Extracted material:
+ + + +
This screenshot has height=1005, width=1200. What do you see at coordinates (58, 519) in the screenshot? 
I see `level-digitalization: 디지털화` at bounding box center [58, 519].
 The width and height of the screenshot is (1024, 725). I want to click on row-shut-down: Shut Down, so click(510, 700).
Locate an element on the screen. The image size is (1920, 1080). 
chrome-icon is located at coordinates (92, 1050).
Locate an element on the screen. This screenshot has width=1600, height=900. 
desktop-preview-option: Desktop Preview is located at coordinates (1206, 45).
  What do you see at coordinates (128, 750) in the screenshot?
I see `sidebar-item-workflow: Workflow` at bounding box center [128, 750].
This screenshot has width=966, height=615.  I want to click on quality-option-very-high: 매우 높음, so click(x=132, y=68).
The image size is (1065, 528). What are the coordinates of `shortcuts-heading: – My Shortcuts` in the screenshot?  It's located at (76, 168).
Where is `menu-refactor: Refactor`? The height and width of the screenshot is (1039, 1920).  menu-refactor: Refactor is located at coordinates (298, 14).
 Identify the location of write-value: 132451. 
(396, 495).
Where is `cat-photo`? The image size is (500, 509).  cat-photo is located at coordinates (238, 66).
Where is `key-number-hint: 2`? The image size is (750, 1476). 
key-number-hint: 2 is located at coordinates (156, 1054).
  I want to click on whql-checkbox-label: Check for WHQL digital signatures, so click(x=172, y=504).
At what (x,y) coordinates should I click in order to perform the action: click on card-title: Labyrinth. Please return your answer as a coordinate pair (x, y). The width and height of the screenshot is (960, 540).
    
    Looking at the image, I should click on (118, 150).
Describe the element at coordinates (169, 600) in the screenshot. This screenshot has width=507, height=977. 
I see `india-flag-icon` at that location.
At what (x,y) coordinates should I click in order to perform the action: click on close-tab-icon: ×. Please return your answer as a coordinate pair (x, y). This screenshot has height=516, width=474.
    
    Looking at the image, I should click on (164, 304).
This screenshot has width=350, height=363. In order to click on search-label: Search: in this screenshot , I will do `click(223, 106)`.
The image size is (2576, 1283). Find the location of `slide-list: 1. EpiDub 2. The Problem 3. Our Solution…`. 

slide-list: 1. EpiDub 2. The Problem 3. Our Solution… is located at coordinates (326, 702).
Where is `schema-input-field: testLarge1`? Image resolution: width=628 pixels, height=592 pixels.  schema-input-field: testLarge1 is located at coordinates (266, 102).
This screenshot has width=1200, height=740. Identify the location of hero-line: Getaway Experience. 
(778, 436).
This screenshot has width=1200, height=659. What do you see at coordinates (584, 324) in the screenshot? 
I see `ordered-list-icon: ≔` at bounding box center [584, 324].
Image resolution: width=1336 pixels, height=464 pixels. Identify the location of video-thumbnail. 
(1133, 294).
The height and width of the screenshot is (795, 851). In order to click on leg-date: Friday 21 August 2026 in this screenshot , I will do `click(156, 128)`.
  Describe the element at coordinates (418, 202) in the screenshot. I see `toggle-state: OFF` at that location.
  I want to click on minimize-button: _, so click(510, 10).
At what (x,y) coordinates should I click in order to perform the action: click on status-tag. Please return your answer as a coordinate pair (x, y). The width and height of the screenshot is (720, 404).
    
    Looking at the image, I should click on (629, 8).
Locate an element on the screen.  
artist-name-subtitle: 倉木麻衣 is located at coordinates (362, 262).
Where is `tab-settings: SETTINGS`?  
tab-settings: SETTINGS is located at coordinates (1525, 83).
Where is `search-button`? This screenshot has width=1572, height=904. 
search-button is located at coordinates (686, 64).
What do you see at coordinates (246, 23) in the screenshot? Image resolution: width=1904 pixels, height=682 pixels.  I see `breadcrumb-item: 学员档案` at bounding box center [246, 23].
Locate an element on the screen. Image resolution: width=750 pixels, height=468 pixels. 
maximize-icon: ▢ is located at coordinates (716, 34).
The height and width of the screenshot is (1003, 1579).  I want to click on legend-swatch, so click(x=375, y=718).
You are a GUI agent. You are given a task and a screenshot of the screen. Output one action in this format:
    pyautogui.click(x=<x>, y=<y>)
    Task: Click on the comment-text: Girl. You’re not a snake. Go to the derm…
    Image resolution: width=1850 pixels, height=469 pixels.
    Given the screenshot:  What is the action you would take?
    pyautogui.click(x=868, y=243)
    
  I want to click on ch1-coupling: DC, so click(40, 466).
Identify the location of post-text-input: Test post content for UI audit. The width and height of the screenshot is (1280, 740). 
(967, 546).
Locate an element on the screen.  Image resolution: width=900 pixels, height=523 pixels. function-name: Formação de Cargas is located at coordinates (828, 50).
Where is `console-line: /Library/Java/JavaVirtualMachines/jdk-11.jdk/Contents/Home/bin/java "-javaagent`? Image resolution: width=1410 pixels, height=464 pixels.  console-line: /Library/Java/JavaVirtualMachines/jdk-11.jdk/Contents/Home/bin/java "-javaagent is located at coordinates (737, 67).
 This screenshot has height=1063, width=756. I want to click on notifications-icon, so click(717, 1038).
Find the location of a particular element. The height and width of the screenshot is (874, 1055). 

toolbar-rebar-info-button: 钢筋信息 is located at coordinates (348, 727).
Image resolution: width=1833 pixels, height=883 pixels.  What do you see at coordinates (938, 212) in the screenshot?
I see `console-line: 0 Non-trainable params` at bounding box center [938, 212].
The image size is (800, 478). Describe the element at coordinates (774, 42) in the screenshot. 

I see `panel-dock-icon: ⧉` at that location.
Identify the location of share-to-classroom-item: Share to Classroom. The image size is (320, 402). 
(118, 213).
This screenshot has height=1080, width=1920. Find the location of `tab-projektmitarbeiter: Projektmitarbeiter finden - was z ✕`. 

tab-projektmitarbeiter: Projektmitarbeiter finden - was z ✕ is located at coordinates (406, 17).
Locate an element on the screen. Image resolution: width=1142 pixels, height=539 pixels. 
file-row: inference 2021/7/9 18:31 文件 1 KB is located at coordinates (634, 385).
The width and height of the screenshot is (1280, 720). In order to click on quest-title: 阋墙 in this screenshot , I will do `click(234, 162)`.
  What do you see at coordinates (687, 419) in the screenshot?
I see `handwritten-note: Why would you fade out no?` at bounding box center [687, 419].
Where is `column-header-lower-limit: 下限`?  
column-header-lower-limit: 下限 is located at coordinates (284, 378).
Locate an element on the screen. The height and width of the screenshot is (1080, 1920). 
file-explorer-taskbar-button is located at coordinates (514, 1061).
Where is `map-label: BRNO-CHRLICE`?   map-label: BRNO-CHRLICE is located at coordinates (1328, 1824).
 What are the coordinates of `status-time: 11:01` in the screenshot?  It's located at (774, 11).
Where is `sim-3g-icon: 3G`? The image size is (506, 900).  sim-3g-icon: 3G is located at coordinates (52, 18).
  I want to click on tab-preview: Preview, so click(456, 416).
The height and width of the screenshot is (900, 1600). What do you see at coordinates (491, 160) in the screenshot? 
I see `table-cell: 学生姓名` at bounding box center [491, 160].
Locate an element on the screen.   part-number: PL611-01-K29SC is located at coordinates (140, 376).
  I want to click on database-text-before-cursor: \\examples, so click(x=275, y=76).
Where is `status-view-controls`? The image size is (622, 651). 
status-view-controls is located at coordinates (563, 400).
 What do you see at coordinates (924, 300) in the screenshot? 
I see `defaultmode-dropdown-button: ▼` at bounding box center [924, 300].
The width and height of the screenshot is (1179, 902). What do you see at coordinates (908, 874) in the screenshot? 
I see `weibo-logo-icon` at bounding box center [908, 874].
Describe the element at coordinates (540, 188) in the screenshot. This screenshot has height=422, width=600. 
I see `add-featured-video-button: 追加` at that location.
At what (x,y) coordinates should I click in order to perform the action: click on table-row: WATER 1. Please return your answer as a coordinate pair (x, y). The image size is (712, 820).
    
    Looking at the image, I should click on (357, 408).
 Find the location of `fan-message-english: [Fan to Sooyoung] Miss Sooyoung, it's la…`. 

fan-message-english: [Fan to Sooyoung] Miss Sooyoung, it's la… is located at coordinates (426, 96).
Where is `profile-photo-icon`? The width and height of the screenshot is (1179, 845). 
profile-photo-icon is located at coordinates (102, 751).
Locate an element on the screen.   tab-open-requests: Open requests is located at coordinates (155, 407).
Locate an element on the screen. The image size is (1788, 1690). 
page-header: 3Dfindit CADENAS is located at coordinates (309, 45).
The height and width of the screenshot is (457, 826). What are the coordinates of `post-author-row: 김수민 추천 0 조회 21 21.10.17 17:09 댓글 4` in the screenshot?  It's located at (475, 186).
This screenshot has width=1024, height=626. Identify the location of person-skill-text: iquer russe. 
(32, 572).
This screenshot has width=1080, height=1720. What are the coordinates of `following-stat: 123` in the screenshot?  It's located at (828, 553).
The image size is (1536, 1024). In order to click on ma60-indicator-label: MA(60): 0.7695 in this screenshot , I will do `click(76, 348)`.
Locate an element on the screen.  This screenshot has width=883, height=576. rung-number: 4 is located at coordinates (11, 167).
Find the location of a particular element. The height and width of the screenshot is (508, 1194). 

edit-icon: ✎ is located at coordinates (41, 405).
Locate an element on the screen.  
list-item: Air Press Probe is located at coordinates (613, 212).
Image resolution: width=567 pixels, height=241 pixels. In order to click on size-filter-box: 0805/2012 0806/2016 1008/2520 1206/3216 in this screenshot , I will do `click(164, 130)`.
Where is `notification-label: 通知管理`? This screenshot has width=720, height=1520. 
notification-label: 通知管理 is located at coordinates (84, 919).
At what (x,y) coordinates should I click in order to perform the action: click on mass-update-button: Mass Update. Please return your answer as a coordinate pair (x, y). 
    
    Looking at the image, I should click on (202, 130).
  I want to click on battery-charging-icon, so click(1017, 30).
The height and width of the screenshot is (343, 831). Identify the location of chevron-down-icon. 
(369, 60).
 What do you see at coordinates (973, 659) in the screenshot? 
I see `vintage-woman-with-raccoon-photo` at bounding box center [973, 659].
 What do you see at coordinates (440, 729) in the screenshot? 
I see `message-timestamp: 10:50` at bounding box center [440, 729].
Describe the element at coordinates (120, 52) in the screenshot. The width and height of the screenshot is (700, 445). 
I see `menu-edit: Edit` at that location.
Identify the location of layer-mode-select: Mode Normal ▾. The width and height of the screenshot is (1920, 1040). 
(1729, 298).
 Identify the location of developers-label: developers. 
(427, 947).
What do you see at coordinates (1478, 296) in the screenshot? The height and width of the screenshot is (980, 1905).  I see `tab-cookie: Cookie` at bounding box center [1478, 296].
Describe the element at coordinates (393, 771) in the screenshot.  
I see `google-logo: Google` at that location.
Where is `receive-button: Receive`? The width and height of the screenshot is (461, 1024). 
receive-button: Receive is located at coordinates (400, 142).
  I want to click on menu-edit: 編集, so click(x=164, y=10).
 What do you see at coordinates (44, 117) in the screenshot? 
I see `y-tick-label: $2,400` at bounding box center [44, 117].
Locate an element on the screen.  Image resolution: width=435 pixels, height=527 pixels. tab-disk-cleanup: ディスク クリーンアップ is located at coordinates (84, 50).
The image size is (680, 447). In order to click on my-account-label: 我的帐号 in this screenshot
+ + + +
Your instructions:
Replace "Locate an element on the screen" with "Find an element on the screen" in the lines starting at "The height and width of the screenshot is (900, 1600)." and ending at "The height and width of the screenshot is (457, 826).", and give only those lines with nothing else changed.

Answer for this exercise:
The height and width of the screenshot is (900, 1600). What do you see at coordinates (491, 160) in the screenshot? 
I see `table-cell: 学生姓名` at bounding box center [491, 160].
Find an element on the screen.   part-number: PL611-01-K29SC is located at coordinates (140, 376).
  I want to click on database-text-before-cursor: \\examples, so click(x=275, y=76).
Where is `status-view-controls`? The image size is (622, 651). 
status-view-controls is located at coordinates (563, 400).
 What do you see at coordinates (924, 300) in the screenshot? 
I see `defaultmode-dropdown-button: ▼` at bounding box center [924, 300].
The width and height of the screenshot is (1179, 902). What do you see at coordinates (908, 874) in the screenshot? 
I see `weibo-logo-icon` at bounding box center [908, 874].
Describe the element at coordinates (540, 188) in the screenshot. This screenshot has height=422, width=600. 
I see `add-featured-video-button: 追加` at that location.
At what (x,y) coordinates should I click in order to perform the action: click on table-row: WATER 1. Please return your answer as a coordinate pair (x, y). The image size is (712, 820).
    
    Looking at the image, I should click on (357, 408).
 Find the location of `fan-message-english: [Fan to Sooyoung] Miss Sooyoung, it's la…`. 

fan-message-english: [Fan to Sooyoung] Miss Sooyoung, it's la… is located at coordinates (426, 96).
Where is `profile-photo-icon`? The width and height of the screenshot is (1179, 845). 
profile-photo-icon is located at coordinates (102, 751).
Find an element on the screen.   tab-open-requests: Open requests is located at coordinates (155, 407).
Find an element on the screen. The image size is (1788, 1690). 
page-header: 3Dfindit CADENAS is located at coordinates (309, 45).
The height and width of the screenshot is (457, 826). What are the coordinates of `post-author-row: 김수민 추천 0 조회 21 21.10.17 17:09 댓글 4` in the screenshot?  It's located at (475, 186).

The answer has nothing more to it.